Eu estava acompanhada.

TIREI
FOTO!



Comédia da vida privada

imagem: Gustavo Ferri


E falavamos sobre o que mesmo no chá da tarde no SPRÜNGLI ? Ah! Ainda sobre o silêncio suíço. Para minha eterna admiração descubro que é proibido dar descarga ou tomar banho depois das 23h00. A diferença de hábitos entre os povos é surpreendente.


Tivemos um tipico dia de inverno, chuvoso, mas ainda estamos no verão. A noite chega. Meu anfitrião serve uma deliciosa sopa e de sobremesa uma maravilhosa torta de chocolate feita pela anfitriã. Cozinham muito bem!!! Nem posso retribuir lavando a louça porque a máquina faz as honras da casa, apenas recolho os pratos.

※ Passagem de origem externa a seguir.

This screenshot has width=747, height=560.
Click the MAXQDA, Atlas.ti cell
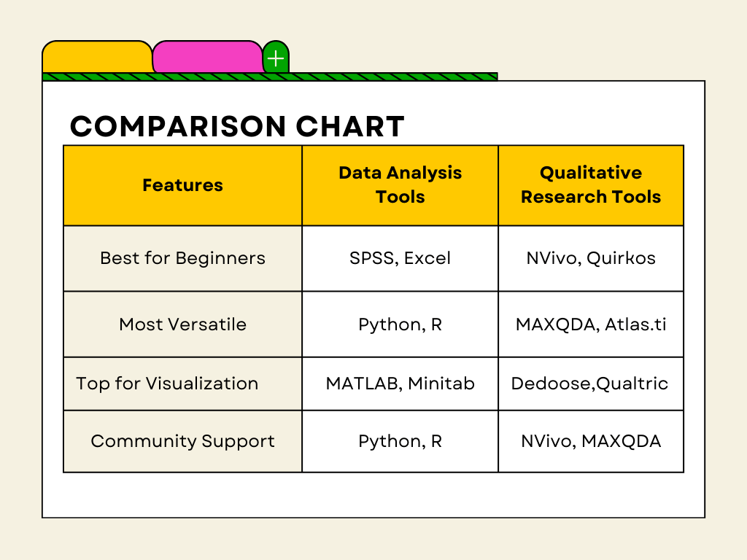click(591, 324)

Horas passadas, os anfitriões se recolhem e eu ainda sem sono. Sinto um incontrolável desejo de ir ao banheiro. Imediatamente sou tomada pela angústia. Lembro-me da converso no café e sinto vontade de estar em qualquer outra parte do mundo depois das onze da noite, menos na Suíça.
Não me deixo abater, sei que tenho controle emocional suficiente para sair de situações difíceis, uma boa oportunidade para testa-lo. Vou ao banheiro e olho fixamente a patente, que é como minha anfitriã gaúcha chama a privada, tenho uma idéia! Vou até a cozinha pegar um balde. Basta enchê-lo de água e jogar na patente, assim evito o “barulho” da descarga e me mantenho dentro da lei.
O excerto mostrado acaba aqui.